Input:
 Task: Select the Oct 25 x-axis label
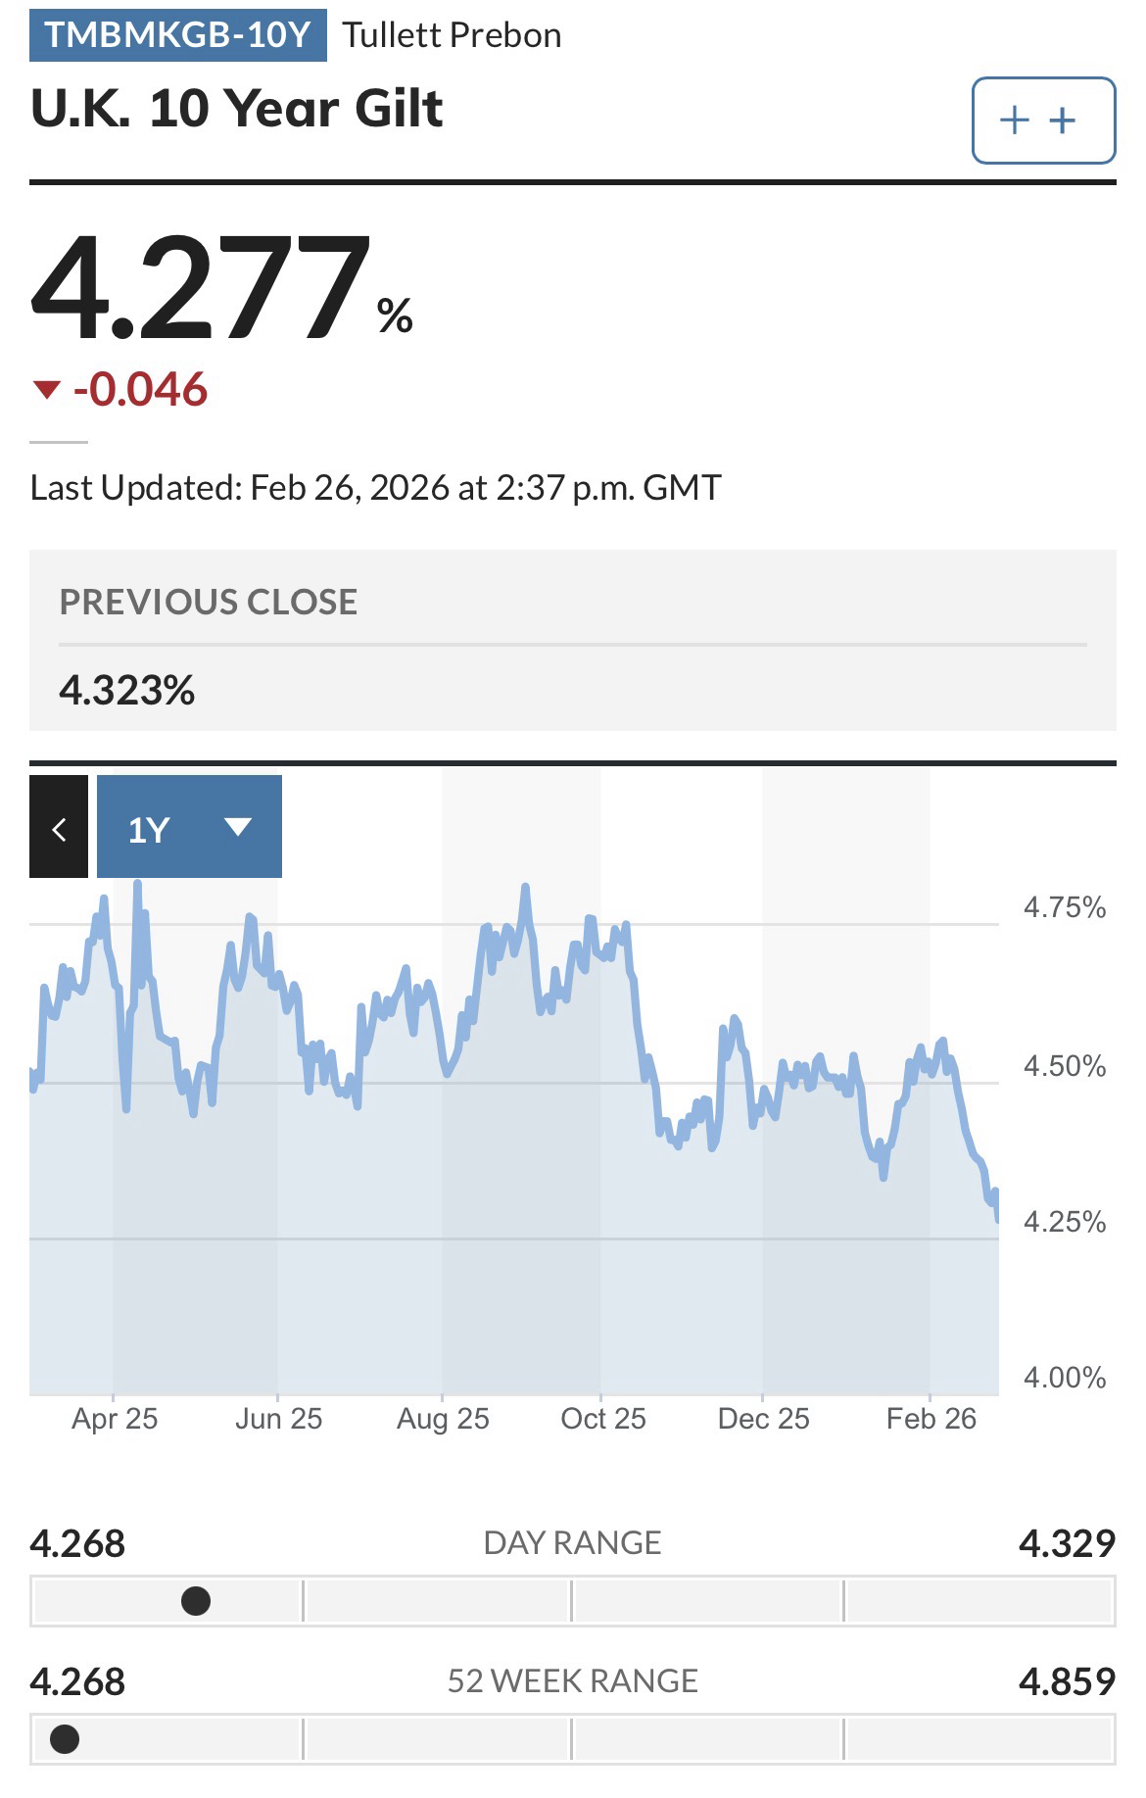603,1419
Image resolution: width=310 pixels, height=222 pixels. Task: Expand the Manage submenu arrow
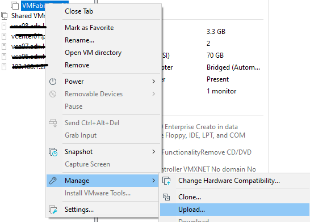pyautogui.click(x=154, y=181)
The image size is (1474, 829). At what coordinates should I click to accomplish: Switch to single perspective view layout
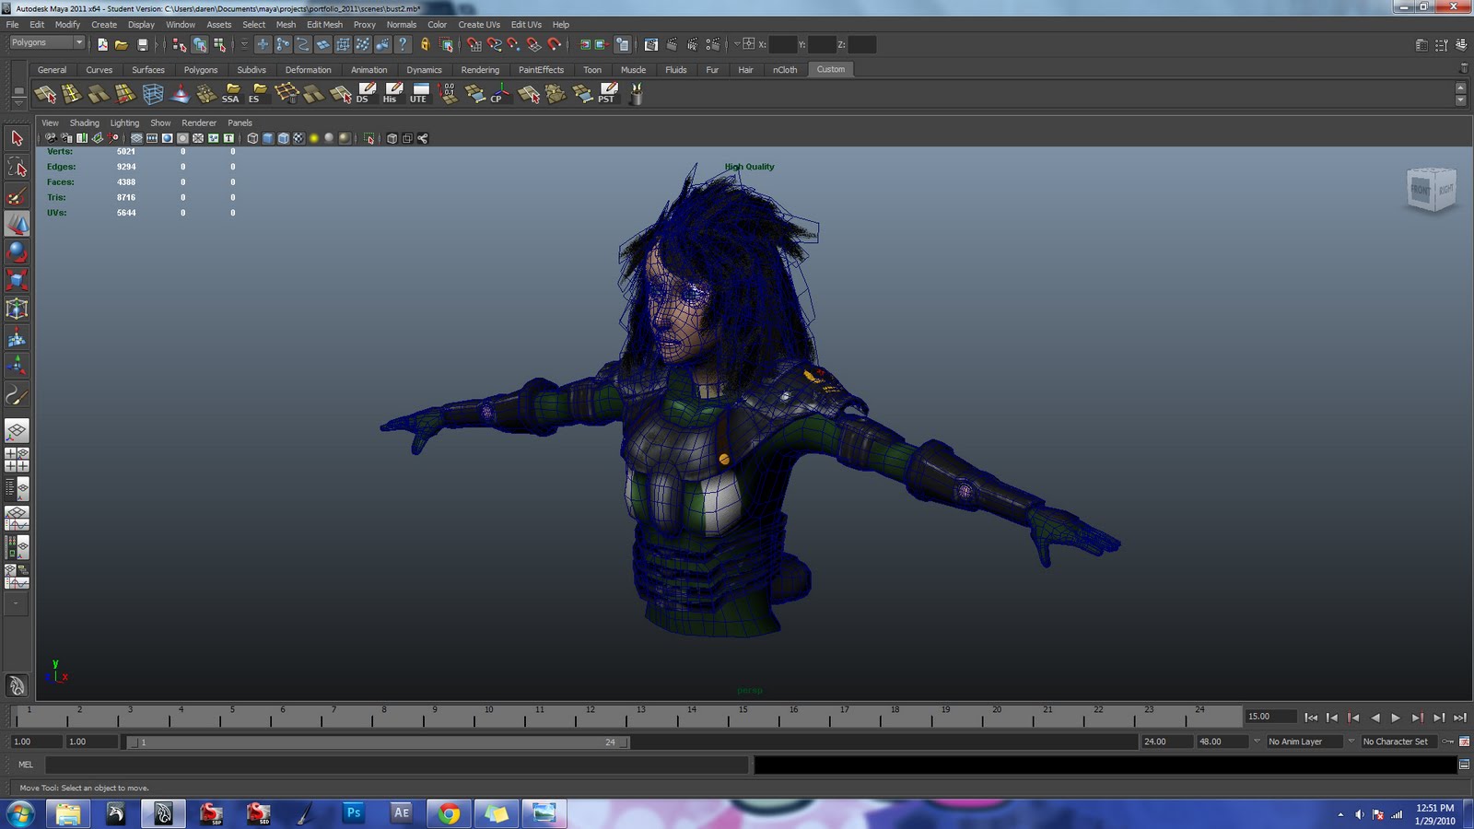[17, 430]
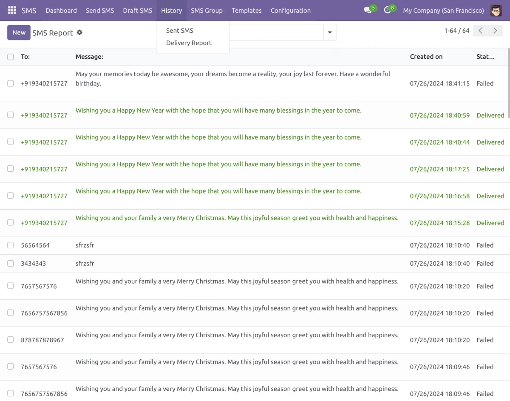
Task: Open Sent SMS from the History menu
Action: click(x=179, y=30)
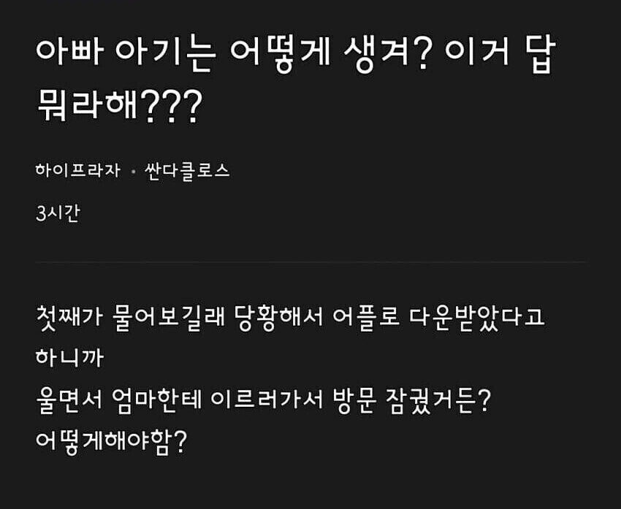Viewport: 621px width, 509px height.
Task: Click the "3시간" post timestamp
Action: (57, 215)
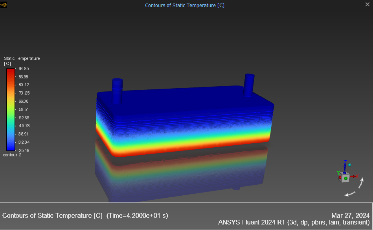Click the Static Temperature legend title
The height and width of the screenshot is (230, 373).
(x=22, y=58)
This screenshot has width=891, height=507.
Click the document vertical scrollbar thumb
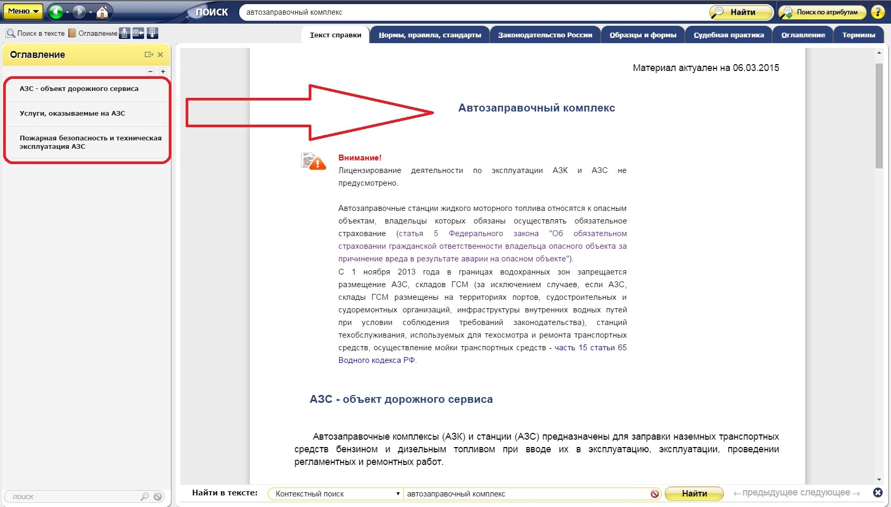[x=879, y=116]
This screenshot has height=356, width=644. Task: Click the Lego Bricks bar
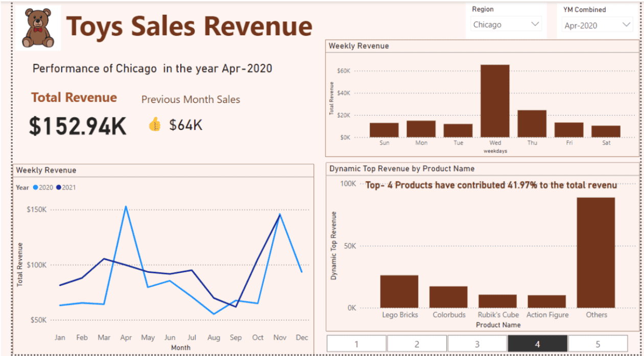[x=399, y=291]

Task description: Output every record verbatim, excluding any picture it contains.

Response for this exercise:
 Task: Select the Oct 25 x-axis label
603,1419
Image resolution: width=310 pixels, height=222 pixels. Task: Expand the Manage submenu arrow
pyautogui.click(x=154, y=181)
The image size is (1474, 829). At what coordinates should I click to accomplish: Switch to single perspective view layout
[17, 430]
Task: Open Sent SMS from the History menu
Action: click(x=179, y=30)
Viewport: 621px width, 509px height.
Task: Click the "3시간" post timestamp
Action: (57, 215)
Click the Static Temperature legend title
The height and width of the screenshot is (230, 373).
(x=22, y=58)
This screenshot has width=891, height=507.
Click the document vertical scrollbar thumb
[x=879, y=116]
This screenshot has height=356, width=644. Task: Click the Lego Bricks bar
[x=399, y=291]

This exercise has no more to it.